→ **Available records**
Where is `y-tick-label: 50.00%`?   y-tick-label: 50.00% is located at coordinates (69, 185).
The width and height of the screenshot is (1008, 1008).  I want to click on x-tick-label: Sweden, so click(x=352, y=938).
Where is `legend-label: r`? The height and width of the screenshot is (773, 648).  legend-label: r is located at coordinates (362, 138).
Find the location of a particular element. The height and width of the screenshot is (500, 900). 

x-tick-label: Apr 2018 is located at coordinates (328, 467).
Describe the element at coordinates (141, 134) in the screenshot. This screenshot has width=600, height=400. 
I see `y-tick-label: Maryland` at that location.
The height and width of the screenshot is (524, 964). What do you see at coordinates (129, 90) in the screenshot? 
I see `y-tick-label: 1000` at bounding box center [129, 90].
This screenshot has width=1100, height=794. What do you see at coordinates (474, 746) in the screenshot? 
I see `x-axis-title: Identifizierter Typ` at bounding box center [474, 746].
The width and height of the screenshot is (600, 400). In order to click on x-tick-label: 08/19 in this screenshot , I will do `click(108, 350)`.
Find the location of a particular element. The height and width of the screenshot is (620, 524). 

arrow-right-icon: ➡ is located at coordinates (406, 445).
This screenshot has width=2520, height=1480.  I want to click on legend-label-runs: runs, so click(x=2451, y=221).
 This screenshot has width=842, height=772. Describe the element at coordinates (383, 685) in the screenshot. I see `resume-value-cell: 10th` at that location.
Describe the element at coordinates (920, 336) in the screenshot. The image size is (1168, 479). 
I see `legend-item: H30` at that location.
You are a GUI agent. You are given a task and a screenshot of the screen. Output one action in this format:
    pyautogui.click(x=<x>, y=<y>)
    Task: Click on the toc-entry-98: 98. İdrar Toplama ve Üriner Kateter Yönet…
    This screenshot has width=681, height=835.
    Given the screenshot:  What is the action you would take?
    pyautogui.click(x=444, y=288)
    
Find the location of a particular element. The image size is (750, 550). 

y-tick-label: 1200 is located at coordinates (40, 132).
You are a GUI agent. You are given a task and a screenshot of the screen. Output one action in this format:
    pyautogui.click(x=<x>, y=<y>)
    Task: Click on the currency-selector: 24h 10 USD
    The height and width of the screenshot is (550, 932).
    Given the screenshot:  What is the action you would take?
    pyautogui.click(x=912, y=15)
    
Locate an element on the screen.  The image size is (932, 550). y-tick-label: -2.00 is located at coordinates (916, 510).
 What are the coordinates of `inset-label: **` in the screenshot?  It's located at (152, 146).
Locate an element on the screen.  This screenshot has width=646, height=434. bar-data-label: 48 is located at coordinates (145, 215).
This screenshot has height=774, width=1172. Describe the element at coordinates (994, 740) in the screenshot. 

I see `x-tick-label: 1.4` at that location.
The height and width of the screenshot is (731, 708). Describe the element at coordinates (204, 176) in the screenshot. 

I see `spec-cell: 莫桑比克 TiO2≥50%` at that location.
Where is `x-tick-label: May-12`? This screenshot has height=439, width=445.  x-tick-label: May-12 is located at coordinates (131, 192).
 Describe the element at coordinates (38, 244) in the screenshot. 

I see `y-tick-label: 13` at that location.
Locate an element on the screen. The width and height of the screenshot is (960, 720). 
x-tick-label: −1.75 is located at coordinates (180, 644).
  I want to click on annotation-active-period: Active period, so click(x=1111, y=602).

→ **What this task involves**
Copy the records word for word, starting at the line that contains "Find the location of a particular element. The image" and ending after the line that contains "x-tick-label: −1.75 is".

→ **Exercise output**
Find the location of a particular element. The image size is (750, 550). 

y-tick-label: 1200 is located at coordinates (40, 132).
You are a GUI agent. You are given a task and a screenshot of the screen. Output one action in this format:
    pyautogui.click(x=<x>, y=<y>)
    Task: Click on the currency-selector: 24h 10 USD
    The height and width of the screenshot is (550, 932).
    Given the screenshot:  What is the action you would take?
    pyautogui.click(x=912, y=15)
    
Locate an element on the screen.  The image size is (932, 550). y-tick-label: -2.00 is located at coordinates (916, 510).
 What are the coordinates of `inset-label: **` in the screenshot?  It's located at (152, 146).
Locate an element on the screen.  This screenshot has width=646, height=434. bar-data-label: 48 is located at coordinates (145, 215).
This screenshot has height=774, width=1172. Describe the element at coordinates (994, 740) in the screenshot. 

I see `x-tick-label: 1.4` at that location.
The height and width of the screenshot is (731, 708). Describe the element at coordinates (204, 176) in the screenshot. 

I see `spec-cell: 莫桑比克 TiO2≥50%` at that location.
Where is `x-tick-label: May-12`? This screenshot has height=439, width=445.  x-tick-label: May-12 is located at coordinates (131, 192).
 Describe the element at coordinates (38, 244) in the screenshot. 

I see `y-tick-label: 13` at that location.
Locate an element on the screen. The width and height of the screenshot is (960, 720). 
x-tick-label: −1.75 is located at coordinates (180, 644).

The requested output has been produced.